With dead fish floating on its surface, the reservoir is the lowest one in West Texas, according to Bobby Farquhar, regional director for Inland Fisheries with the Texas Parks and Wildlife Department.

"The red's not really a problem," Farquhar said. "That's just a particular kind of bacteria that grows under low-oxygen condition. Due to drought, a lot of lakes in West Texas are low. This one is the lowest, so it's drying up first. We need rain badly to fill up all lakes in West Texas. "

Farquhar said he had heard about apocalypse believers commenting on the blood-red reservoir signaling the end of the world. But the scientist said the red growth, called Chromatiaceae bacteria, is a "naturally-occurring phenomenon."

Exploding Pavements

Pavement blowups in Iowa have the state Department of Transportation urging motorists to pay special attention to pavement surfaces when driving during afternoons with 90-degree or hotter temperatures.

"The wet weather in parts of the state combined with the extreme heat is a recipe for pavement blowups," director John Selmer said in a statement.

Pavement blowups occur when thermal expansion forces the pavement to buckle and shatter, according to the DOT. They occur suddenly and can put the state out of $400,000 annually in road repairs.

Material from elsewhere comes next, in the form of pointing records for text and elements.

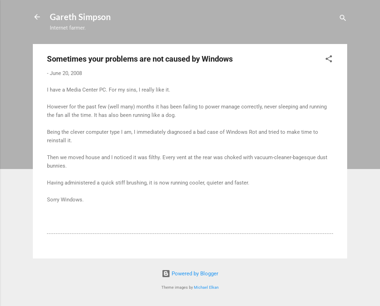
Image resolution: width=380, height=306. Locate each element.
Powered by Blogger (190, 273)
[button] (329, 60)
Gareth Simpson (80, 17)
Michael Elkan (206, 287)
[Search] (343, 19)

Likewise in Texas, roads are falling victim to extreme temperatures in the panhandle. Moisture from the winter months stays in the asphalt cracks all year and expands when affected by the heat. Road explosions occur when the moisture finds a week point in the asphalt.

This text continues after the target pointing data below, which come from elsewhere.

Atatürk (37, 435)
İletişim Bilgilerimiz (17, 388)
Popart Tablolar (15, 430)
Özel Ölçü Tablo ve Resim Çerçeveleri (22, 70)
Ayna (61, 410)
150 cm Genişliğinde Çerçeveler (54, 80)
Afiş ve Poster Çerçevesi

"The problem is we never know where they're going to happen," Texas Department of Transportation spokesman Paul Braun said. "So our crews are constantly patrolling the highways and freeways that we are responsible for and looking for these blowups in hot weather like this."

Snail-Snow Railroad Trains

As the Midwestern states stave off the heat, metal railroad rails there expand and buckle and railroad trains slow by 20 miles per hour.

Because of the heat, Mark Davis of the Union Pacific Railroad said, the metal rails expand and could buckle out of alignment, causing a derailment. To ensure that trains operate safely during extreme heat conditions, the company removes inches from the tracks and slows the trains.

"As the rail expands, our track inspectors and track employees will literally cut out inches of rail in an effort to keep the track itself from buckling," Davis said. "When you slow a train down, it has a less impact on the track if it is expanding."